WHAT YOU HAVE TO DO » Write out, word for word, every line in the data below from the one containing "631x646 pixels. At" to the one containing "Task: Open the Simulate menu", both of them included.

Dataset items
########################################
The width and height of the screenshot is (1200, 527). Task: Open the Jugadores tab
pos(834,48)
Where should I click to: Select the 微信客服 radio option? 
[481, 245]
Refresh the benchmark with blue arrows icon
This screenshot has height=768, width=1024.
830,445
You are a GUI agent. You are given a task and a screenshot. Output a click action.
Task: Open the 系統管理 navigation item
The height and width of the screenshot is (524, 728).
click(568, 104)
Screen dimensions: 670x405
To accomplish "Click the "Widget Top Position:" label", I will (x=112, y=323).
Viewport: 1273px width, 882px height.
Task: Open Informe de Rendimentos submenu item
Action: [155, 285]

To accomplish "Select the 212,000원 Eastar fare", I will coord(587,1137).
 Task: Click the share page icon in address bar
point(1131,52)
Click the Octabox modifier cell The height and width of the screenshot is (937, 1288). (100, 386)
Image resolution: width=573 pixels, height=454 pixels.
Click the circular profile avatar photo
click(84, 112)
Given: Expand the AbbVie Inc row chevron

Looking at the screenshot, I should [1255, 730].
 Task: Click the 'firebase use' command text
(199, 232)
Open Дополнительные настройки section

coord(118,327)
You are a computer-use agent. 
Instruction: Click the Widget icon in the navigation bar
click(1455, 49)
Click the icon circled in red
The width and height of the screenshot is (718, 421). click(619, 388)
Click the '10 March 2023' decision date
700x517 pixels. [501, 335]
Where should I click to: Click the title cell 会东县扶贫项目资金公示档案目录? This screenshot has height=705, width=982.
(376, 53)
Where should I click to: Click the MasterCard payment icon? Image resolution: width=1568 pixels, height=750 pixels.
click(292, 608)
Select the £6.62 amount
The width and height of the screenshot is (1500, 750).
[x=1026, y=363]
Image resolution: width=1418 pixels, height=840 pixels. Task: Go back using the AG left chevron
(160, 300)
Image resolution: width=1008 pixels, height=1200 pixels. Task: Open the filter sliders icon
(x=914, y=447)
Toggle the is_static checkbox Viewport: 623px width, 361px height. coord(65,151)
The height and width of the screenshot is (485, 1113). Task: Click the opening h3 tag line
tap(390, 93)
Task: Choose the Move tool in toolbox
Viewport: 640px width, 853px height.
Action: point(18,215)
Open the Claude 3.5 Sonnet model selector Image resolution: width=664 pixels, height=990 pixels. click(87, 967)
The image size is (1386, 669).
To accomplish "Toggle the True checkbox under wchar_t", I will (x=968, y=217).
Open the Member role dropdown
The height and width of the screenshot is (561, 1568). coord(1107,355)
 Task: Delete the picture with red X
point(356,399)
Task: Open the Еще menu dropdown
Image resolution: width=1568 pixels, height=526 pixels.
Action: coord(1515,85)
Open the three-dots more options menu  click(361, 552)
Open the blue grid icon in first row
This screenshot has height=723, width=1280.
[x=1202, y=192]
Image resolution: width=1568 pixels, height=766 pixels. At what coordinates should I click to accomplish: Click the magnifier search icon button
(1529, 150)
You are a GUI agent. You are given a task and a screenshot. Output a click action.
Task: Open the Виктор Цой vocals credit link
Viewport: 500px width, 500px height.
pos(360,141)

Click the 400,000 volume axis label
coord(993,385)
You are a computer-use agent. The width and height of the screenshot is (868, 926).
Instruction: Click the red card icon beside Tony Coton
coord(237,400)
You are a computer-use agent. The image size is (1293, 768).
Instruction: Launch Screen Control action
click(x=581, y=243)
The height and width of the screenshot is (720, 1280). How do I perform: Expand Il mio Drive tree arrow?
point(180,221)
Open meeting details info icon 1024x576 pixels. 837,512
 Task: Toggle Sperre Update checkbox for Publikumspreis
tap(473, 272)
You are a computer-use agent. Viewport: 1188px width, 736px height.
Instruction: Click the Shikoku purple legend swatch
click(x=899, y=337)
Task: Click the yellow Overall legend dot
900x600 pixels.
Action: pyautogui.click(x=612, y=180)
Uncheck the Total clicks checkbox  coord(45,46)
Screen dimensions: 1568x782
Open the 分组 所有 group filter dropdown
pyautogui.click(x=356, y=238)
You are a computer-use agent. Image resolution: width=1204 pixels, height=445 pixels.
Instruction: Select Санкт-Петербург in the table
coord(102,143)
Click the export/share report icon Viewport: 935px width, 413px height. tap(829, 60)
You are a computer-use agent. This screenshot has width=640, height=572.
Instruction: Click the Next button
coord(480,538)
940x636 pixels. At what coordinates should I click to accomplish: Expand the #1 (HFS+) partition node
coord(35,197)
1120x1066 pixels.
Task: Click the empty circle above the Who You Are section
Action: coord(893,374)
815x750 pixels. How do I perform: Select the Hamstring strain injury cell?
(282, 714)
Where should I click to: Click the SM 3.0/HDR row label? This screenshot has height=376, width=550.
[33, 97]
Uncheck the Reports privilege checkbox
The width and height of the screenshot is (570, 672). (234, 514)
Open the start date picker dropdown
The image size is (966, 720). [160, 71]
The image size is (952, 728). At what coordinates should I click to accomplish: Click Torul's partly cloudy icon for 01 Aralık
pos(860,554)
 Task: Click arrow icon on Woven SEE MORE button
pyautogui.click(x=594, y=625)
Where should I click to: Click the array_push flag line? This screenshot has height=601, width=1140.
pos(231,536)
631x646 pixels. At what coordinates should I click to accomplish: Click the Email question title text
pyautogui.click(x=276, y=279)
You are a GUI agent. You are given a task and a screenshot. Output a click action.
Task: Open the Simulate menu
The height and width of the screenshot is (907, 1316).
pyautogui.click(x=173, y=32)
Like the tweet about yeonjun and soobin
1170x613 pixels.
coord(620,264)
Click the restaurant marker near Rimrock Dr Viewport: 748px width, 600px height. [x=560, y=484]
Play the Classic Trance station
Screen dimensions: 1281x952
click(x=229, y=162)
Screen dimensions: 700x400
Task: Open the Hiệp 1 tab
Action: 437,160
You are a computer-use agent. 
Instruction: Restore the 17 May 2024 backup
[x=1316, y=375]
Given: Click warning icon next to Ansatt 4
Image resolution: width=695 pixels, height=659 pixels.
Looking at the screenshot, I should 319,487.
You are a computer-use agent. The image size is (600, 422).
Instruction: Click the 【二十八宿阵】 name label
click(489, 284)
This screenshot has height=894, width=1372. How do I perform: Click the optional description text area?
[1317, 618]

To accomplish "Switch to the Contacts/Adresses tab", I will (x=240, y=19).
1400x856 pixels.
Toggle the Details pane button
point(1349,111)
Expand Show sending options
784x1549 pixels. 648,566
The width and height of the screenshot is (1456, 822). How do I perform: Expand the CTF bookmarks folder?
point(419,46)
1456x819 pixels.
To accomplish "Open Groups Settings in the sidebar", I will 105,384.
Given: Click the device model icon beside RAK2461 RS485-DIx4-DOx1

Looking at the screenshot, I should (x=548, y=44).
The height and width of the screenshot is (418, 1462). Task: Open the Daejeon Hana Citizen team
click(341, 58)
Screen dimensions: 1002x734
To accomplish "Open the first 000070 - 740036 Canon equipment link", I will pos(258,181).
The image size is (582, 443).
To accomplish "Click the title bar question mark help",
########################################
RESULT OF THIS EXERCISE »
631x646 pixels. At what coordinates should I click to accomplish: Click the Email question title text
pyautogui.click(x=276, y=279)
You are a GUI agent. You are given a task and a screenshot. Output a click action.
Task: Open the Simulate menu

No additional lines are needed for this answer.